» To do:
Copy out every one of the items below word for word, keeping each line as it is.

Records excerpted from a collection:
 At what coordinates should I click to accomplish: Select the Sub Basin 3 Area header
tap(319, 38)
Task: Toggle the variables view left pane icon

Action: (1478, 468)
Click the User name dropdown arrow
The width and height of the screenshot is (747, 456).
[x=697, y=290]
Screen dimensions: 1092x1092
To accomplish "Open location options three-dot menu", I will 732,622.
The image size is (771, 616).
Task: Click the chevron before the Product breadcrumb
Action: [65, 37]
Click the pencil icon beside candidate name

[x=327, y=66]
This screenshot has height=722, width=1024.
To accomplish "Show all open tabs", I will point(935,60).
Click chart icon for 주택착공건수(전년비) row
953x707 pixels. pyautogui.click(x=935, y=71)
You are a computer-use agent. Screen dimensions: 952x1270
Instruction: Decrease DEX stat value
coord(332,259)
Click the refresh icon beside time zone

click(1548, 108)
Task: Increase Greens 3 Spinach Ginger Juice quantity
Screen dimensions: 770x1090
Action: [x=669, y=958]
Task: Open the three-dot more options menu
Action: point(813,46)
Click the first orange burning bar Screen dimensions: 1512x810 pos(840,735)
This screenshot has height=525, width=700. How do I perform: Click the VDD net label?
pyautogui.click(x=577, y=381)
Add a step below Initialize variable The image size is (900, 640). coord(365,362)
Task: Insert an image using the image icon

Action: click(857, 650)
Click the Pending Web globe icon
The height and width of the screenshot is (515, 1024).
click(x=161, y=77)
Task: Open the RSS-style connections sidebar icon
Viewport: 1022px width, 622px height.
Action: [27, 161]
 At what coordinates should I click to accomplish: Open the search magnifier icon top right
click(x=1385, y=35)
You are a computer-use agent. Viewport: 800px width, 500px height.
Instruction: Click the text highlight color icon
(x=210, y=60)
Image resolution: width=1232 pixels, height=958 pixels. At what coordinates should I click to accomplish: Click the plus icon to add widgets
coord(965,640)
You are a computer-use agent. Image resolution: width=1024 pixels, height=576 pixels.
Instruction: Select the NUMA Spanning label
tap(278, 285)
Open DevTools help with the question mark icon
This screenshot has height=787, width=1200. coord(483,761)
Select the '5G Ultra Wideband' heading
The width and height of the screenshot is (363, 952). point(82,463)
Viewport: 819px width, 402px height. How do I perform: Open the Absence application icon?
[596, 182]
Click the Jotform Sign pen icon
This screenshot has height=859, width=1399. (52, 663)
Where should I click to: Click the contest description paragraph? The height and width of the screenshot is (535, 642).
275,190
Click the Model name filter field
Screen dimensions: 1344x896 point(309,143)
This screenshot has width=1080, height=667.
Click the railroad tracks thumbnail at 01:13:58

» Full output:
 At what coordinates should I click to accomplish: Select the Sub Basin 3 Area header
tap(319, 38)
Task: Toggle the variables view left pane icon

Action: (1478, 468)
Click the User name dropdown arrow
The width and height of the screenshot is (747, 456).
[x=697, y=290]
Screen dimensions: 1092x1092
To accomplish "Open location options three-dot menu", I will 732,622.
The image size is (771, 616).
Task: Click the chevron before the Product breadcrumb
Action: [65, 37]
Click the pencil icon beside candidate name

[x=327, y=66]
This screenshot has height=722, width=1024.
To accomplish "Show all open tabs", I will point(935,60).
Click chart icon for 주택착공건수(전년비) row
953x707 pixels. pyautogui.click(x=935, y=71)
You are a computer-use agent. Screen dimensions: 952x1270
Instruction: Decrease DEX stat value
coord(332,259)
Click the refresh icon beside time zone

click(1548, 108)
Task: Increase Greens 3 Spinach Ginger Juice quantity
Screen dimensions: 770x1090
Action: [x=669, y=958]
Task: Open the three-dot more options menu
Action: point(813,46)
Click the first orange burning bar Screen dimensions: 1512x810 pos(840,735)
This screenshot has height=525, width=700. How do I perform: Click the VDD net label?
pyautogui.click(x=577, y=381)
Add a step below Initialize variable The image size is (900, 640). coord(365,362)
Task: Insert an image using the image icon

Action: click(857, 650)
Click the Pending Web globe icon
The height and width of the screenshot is (515, 1024).
click(x=161, y=77)
Task: Open the RSS-style connections sidebar icon
Viewport: 1022px width, 622px height.
Action: [27, 161]
 At what coordinates should I click to accomplish: Open the search magnifier icon top right
click(x=1385, y=35)
You are a computer-use agent. Viewport: 800px width, 500px height.
Instruction: Click the text highlight color icon
(x=210, y=60)
Image resolution: width=1232 pixels, height=958 pixels. At what coordinates should I click to accomplish: Click the plus icon to add widgets
coord(965,640)
You are a computer-use agent. Image resolution: width=1024 pixels, height=576 pixels.
Instruction: Select the NUMA Spanning label
tap(278, 285)
Open DevTools help with the question mark icon
This screenshot has height=787, width=1200. coord(483,761)
Select the '5G Ultra Wideband' heading
The width and height of the screenshot is (363, 952). point(82,463)
Viewport: 819px width, 402px height. How do I perform: Open the Absence application icon?
[596, 182]
Click the Jotform Sign pen icon
This screenshot has height=859, width=1399. (52, 663)
Where should I click to: Click the contest description paragraph? The height and width of the screenshot is (535, 642).
275,190
Click the Model name filter field
Screen dimensions: 1344x896 point(309,143)
This screenshot has width=1080, height=667.
Click the railroad tracks thumbnail at 01:13:58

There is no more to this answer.